Task statement: Which lines of the data hold the word "computer"? Copy all of them.
####################
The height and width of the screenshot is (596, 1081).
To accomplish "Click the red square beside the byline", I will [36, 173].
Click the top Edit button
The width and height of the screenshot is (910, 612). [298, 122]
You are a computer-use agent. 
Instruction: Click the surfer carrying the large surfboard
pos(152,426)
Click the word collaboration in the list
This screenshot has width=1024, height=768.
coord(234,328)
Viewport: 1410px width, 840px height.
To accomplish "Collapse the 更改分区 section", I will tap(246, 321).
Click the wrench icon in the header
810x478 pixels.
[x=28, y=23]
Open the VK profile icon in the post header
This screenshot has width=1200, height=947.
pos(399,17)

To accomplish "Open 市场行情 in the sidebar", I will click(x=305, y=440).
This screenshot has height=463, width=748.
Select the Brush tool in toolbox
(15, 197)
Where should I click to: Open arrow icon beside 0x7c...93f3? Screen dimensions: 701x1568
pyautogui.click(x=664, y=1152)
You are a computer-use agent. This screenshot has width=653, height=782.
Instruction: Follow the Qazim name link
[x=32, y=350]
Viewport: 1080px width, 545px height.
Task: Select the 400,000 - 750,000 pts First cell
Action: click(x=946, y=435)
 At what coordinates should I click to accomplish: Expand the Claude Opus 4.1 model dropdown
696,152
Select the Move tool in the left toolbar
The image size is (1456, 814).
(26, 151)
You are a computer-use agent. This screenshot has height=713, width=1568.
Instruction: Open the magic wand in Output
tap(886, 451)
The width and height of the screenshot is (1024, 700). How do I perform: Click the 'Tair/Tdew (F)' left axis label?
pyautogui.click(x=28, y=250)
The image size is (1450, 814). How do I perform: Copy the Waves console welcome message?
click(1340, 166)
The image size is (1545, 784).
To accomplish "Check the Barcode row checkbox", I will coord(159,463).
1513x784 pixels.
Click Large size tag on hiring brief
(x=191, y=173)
####################
Result below:
You are a computer-use agent. 
You are a computer-use agent. This screenshot has width=653, height=782.
You are a computer-use agent. This screenshot has height=713, width=1568.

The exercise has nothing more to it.